Nina: Es ist irgendwie passiert *lach*. Mit der Minicave Party- und Konzertreihe habe ich 2011 zusammen mit Frank (DJ Linearnetrik) begonnen. Zu Beginn alle 2 Monate, bis wir merkten, dass das mal eben so nebenbei zu einer beruflichen Tätigkeit zu viele Ressourcen frisst. Dann sind wir auf eine halbjährige Veranstaltung umgestiegen. Irgendwann kam der Entschluss, dass wir die Zusammenarbeit beenden wollen und da wir von Beginn an ein internationales Publikum angesprochen zu Gast hatten, wollten wir die letzte Party mit einem großen Event beenden, das sich auch für die Gäste mit weiter Anreise lohnt. Also sind wir auf 2 Tage umgesattelt und was soll ich sagen?
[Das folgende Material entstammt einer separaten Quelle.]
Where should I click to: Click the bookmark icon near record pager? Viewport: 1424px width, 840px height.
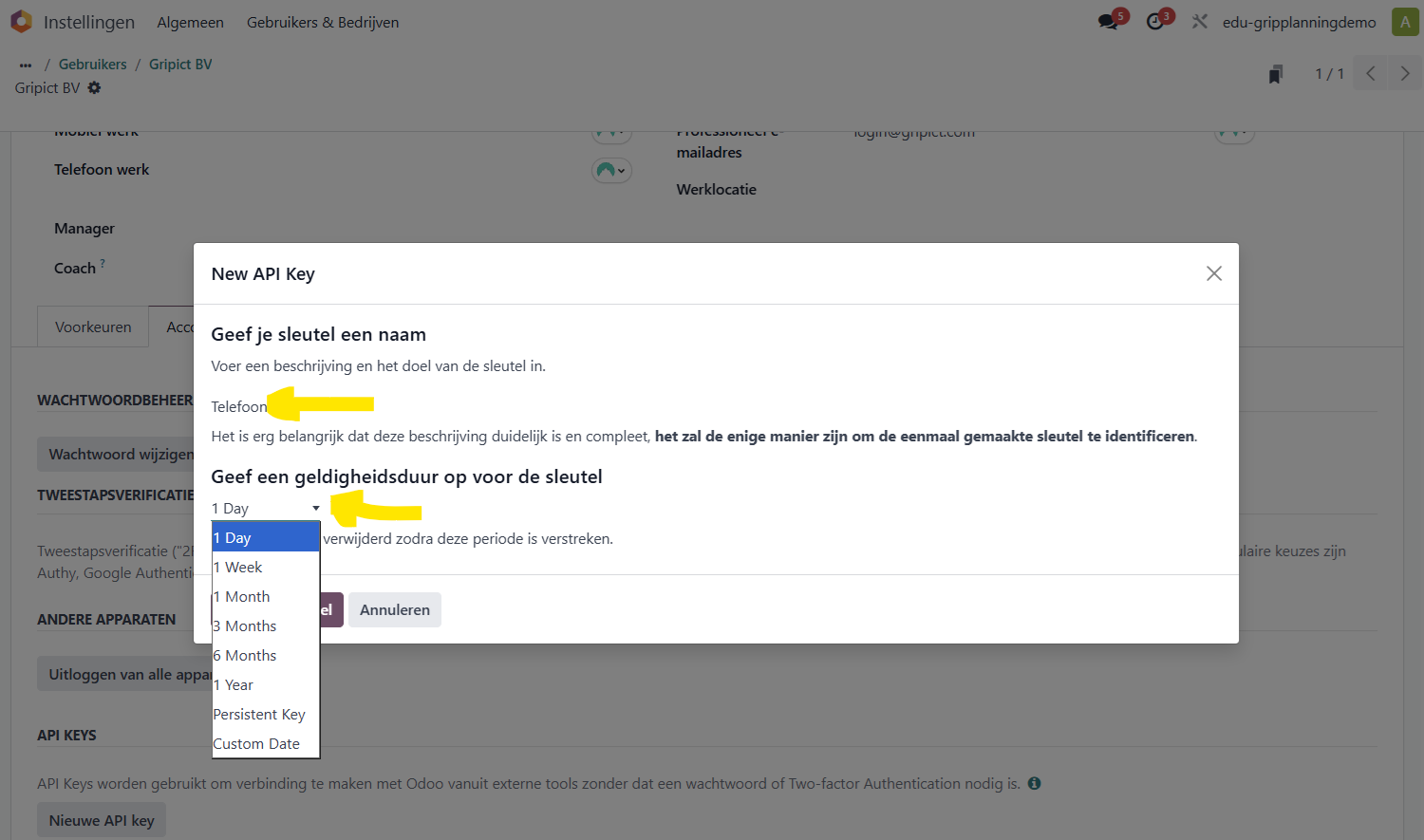[1276, 74]
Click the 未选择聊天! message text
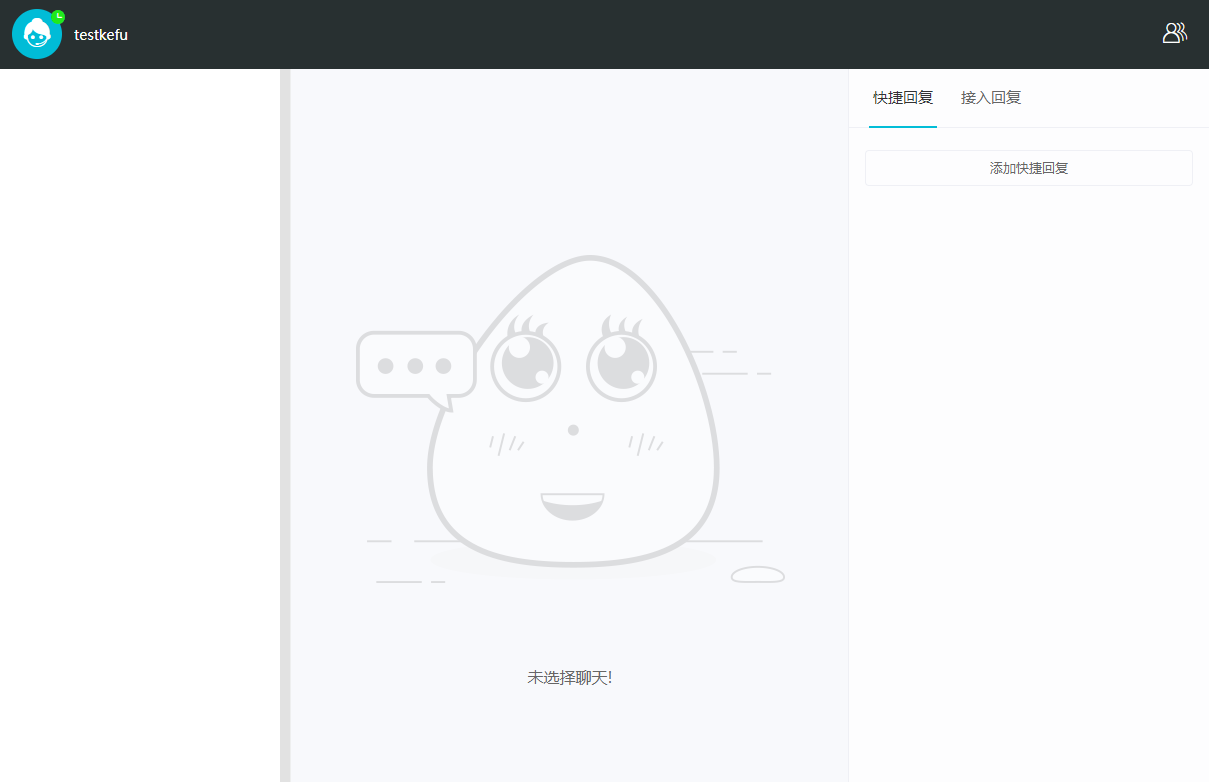1209x782 pixels. pos(569,678)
Die Erde hat gebebt, das Triptychon war eine Tropfsteinhöhle, das Festival ein voller Erfolg. Ich konnte nicht anders, als allein weiterzumachen, schließlich ist Minicave mein „Baby“. Ich habe damals die Location ausgesucht, den Namen und das Konzept entstehen lassen und überhaupt hing mein Herz zu sehr an dem Event und den glücklichen Gesichtern der Besucher. Frank hatte nichts dagegen, dass ich allein weitermache und so ist das Minicave-Festival entstanden, wie ihr es jetzt kennt.
Spontis: Wie läuft das ab, wenn man ein Festival wie das Mini-Cave auf die Beine stellt? Wie wählst du aus, welche Bands spielen sollen und wie stellst du dann den Kontakt zu den Bands her?
Nina: Vermutlich gehe ich hier ganz unkonventionell vor. Ich lasse es entstehen und entscheide überwiegend intuitiv. Passt die Band zum Minicave-Spirit? Passt sie ins diesjährige Line-Up? Werden die Minicave-Gänger die Musik mögen? Passiert ordentlich was auf der Bühne und bringt die Band ordentlich Energie mit? Hat die Band mich live schon mal begeistert? Und natürlich: Ist die Band bezahlbar? Wie läuft die Kommunikation im Vorfeld, werden plump Worte dahingekritzelt ohne „Hallo“ und „Tschüß“ und ein paar einleitenden Worten oder gibt es einen netten Austausch, der durchblicken lässt, dass hier Menschen hinter stehen, die ihre Musik lieben und gut zur Minicave-Familie passen werden?
Mein Vorgehen an einem Punkt festzumachen kann ich gar nicht. Es ist ein Mix aus all den aufgeführten Fragen, die mir durch den Kopf gehen. Für mich wichtige Kriterien, um eine gute Festival-Stimmung sicherzustellen. Dazu habe ich die große Ehre und das große Glück, dass die Bands überwiegend auf mich zukommen und ich selten eine Band von mir aus kontaktieren muss. Sollte dem sein, tue ich dies direkt, sobald ich Kontaktdaten habe. In der heutigen Zeit gehört dies wohl zu den einfachsten Tätigkeiten bei der Organisation eines Festivals.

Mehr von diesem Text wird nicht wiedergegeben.